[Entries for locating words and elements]
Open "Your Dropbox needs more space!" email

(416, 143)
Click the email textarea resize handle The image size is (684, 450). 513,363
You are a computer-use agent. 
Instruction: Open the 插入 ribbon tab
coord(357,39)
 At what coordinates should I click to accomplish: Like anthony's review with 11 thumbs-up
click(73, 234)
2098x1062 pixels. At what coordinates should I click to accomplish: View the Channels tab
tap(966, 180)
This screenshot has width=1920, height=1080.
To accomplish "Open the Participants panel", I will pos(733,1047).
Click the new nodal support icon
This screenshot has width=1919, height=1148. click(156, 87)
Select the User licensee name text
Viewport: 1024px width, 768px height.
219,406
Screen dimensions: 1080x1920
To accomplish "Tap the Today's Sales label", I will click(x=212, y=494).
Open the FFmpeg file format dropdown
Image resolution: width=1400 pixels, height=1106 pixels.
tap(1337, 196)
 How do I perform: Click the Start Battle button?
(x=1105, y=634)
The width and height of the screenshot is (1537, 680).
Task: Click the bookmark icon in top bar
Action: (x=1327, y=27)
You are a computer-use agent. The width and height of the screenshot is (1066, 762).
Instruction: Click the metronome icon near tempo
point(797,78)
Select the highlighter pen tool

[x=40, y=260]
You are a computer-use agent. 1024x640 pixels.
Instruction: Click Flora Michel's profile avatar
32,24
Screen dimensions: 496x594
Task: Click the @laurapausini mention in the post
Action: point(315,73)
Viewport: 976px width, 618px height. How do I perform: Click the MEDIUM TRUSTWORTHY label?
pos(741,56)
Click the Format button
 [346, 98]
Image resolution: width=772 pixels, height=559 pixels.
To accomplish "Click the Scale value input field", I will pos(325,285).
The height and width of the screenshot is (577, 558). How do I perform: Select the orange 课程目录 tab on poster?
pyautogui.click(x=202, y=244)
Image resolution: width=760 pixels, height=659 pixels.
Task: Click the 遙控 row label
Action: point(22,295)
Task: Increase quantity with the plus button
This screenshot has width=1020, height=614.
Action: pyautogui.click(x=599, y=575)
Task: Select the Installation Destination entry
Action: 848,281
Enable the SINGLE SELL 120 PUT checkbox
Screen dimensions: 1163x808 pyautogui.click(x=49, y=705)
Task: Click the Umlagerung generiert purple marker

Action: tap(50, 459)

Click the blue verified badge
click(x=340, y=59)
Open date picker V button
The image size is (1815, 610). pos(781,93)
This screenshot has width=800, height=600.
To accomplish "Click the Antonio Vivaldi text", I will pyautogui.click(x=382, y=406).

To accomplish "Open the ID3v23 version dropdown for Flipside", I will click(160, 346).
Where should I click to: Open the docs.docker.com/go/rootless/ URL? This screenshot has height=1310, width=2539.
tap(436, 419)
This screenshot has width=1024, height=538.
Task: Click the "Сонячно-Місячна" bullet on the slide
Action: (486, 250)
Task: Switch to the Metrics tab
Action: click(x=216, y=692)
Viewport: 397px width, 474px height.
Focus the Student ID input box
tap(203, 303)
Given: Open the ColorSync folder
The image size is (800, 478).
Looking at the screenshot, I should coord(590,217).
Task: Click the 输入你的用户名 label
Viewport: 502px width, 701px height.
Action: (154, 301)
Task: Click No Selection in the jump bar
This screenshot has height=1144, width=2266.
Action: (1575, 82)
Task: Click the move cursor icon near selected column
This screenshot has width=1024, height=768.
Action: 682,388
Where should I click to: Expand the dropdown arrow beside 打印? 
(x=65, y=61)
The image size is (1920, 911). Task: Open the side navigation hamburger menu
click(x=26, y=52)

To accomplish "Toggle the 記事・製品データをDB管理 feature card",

> **Stated task**: Return every line of the rows above that contains the string "size". Case matters.

> **Exercise result**:
Click the email textarea resize handle The image size is (684, 450). 513,363
The image size is (1815, 610). pos(781,93)
The image size is (800, 478).
The image size is (1920, 911). Task: Open the side navigation hamburger menu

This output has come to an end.